Work order — Look below for the line containing "Task: Click the VMware Workstation Pro icon". Write out that line and the rest through the last one, exactly as they appear, but without pictures.

(Items from a data source)
------------------------------------------------
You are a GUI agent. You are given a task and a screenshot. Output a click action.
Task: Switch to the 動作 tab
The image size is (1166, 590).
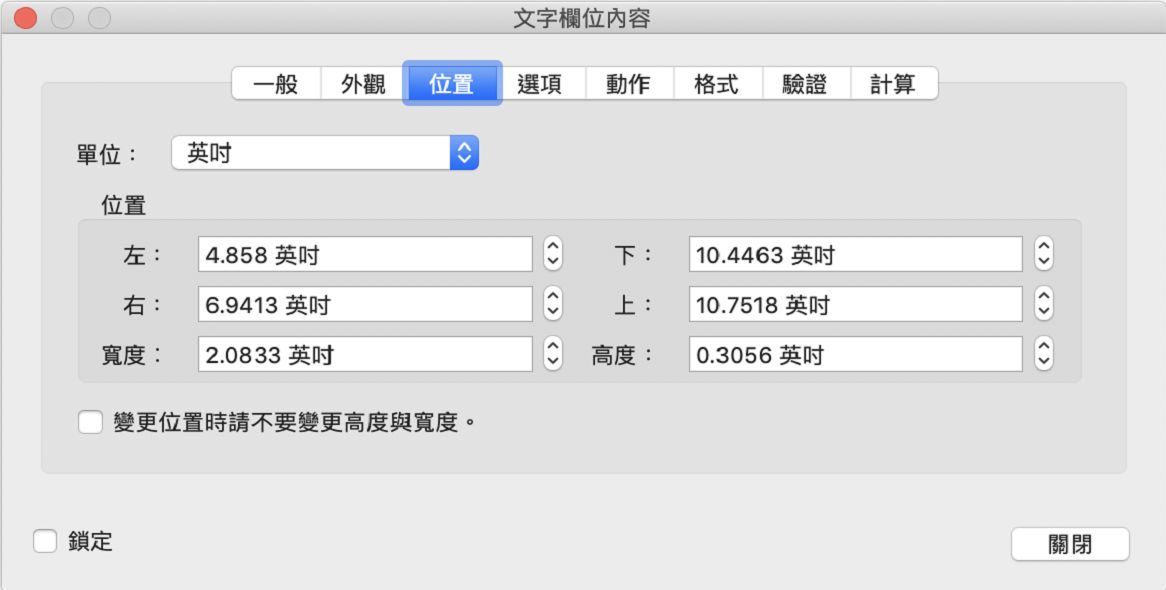[x=629, y=84]

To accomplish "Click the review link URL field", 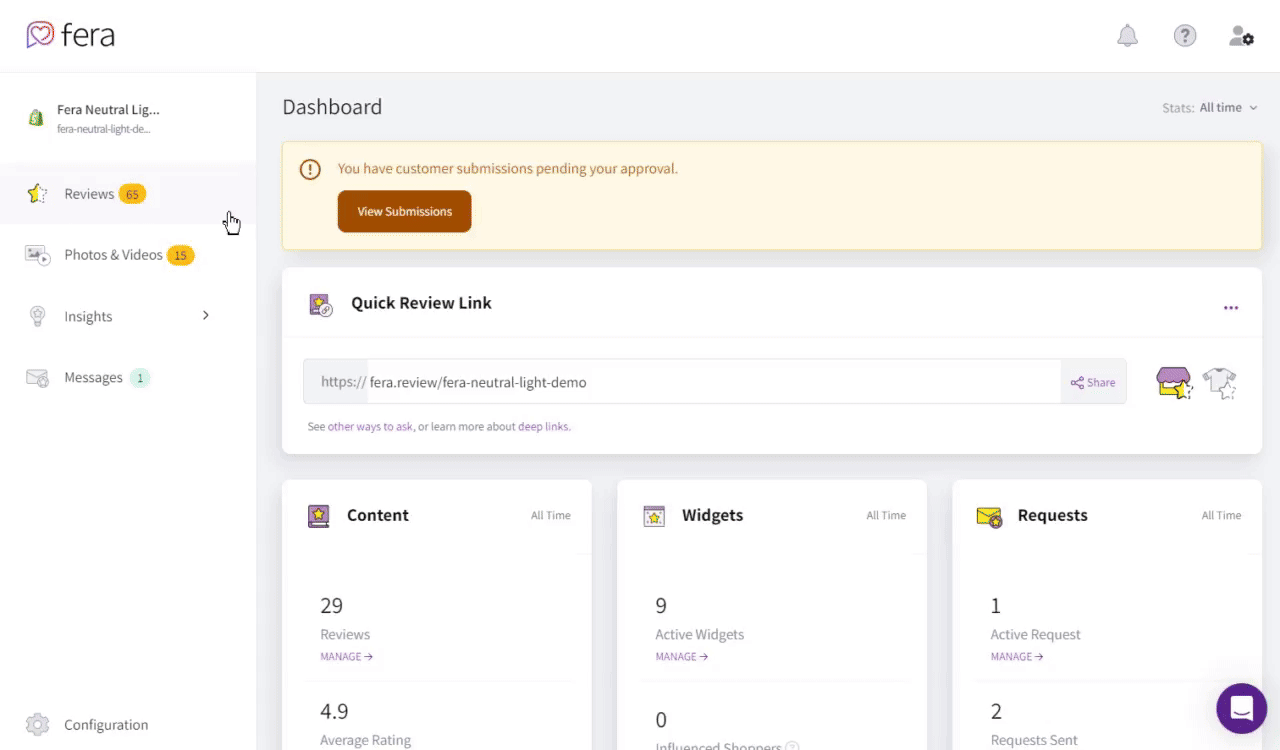I will tap(712, 382).
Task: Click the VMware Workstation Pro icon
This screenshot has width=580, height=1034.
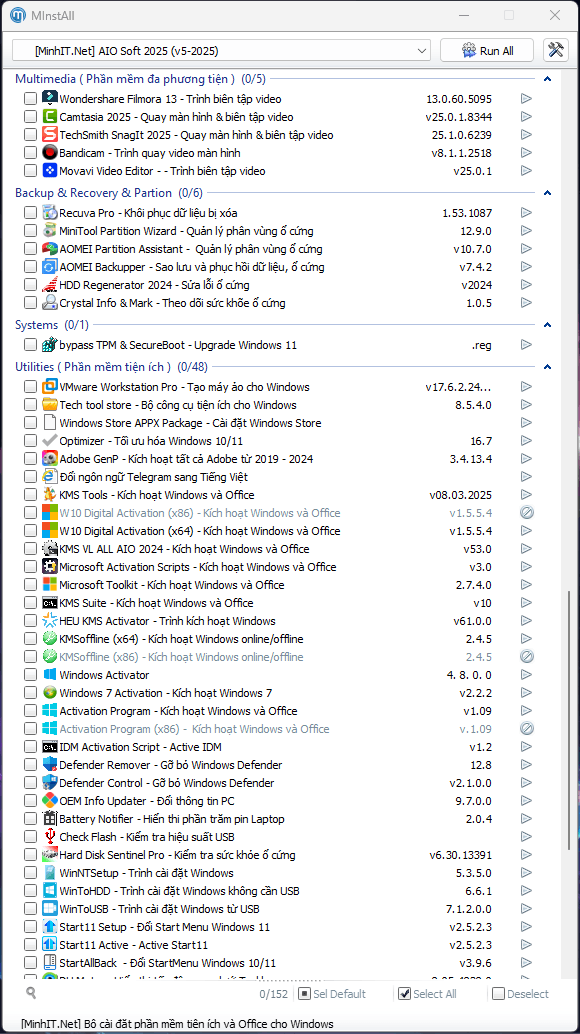Action: click(50, 387)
------------------------------------------------
Task solution —
Task: Click the VMware Workstation Pro icon
This screenshot has width=580, height=1034.
Action: click(50, 387)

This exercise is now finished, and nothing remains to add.